PAGE TEXT ::
━━━
Urticaria is more commonly known as hives. It is a condition affecting the skin and manifests as red bumps that are itchy with red rashes. In most cases, the condition may resolve quickly but it can become a major emergency case when it is accompanied by complications like a serious allergy attack. Urticaria is considered to be a common skin condition that affects about 20% of the population worldwide.
What can cause an urticaria attack?
Hives may be triggered by an external irritant that causes the body to react negatively resulting to the autoimmune response of the body to it. The irritant may be ingested or may come in contact to the skin and this may induce an allergic reaction or response to the body causing the release of chemical called histamine. Histamine is responsible for the manifestation of the symptoms of hives like itching, redness and inflammation. The irritant may be sourced from the foods we eat, medications, insect stings, cosmetic products, an existing infection, extreme exposure to either cold or heat and chemicals.
Urticaria linked to allergy
There is a strong link to a hive attack to allergy. The common foods that can trigger the reaction include berries, eggs, fish, tomatoes, nuts, shellfish, milk and chocolates. People with hives often come to see a dermatologist who can run a test to identify the specific cause or source of the allergic reaction. Alongside the allergy test is a blood work to eliminate or affirm the presence of other illness or infection that may also contribute to the allergic reaction.
━━━
INFORMATION SHOWN ::

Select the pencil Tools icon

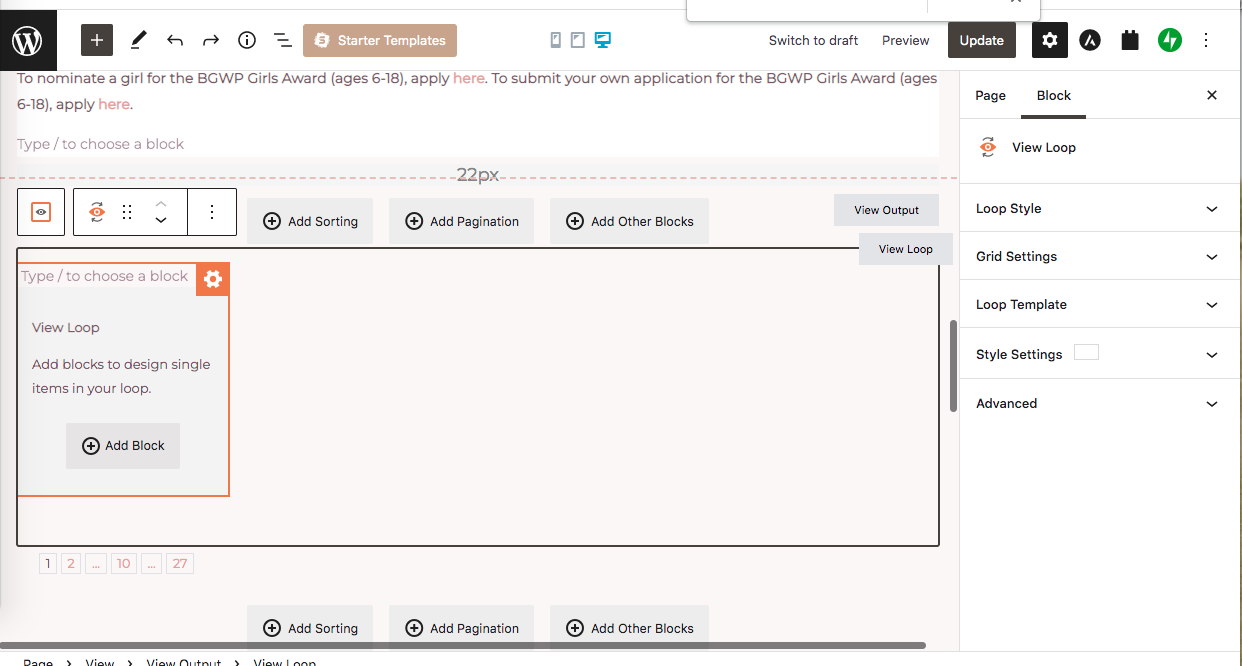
━━━
CHECK YOUR UNDERSTANDING ::
**1)** Quote the urticaria text from "Urticaria is more" to "the population worldwide.".
**2)** According to the urticaria text, what share of people worldwide does the condition affect?
**3)** Using the urticaria text, explain why contact with an irritant leads to itching, redness and inflammation.
The data above are separate material and have nothing to do with the urticaria text.

YOUR RESPONSES ::
**1)**
Urticaria is more commonly known as hives. It is a condition affecting the skin and manifests as red bumps that are itchy with red rashes. In most cases, the condition may resolve quickly but it can become a major emergency case when it is accompanied by complications like a serious allergy attack. Urticaria is considered to be a common skin condition that affects about 20% of the population worldwide.

**2)** About 20% of the population worldwide.

**3)** The irritant can bring on an allergic reaction that makes the body release a chemical called histamine. Histamine is responsible for hive symptoms such as itching, redness and inflammation.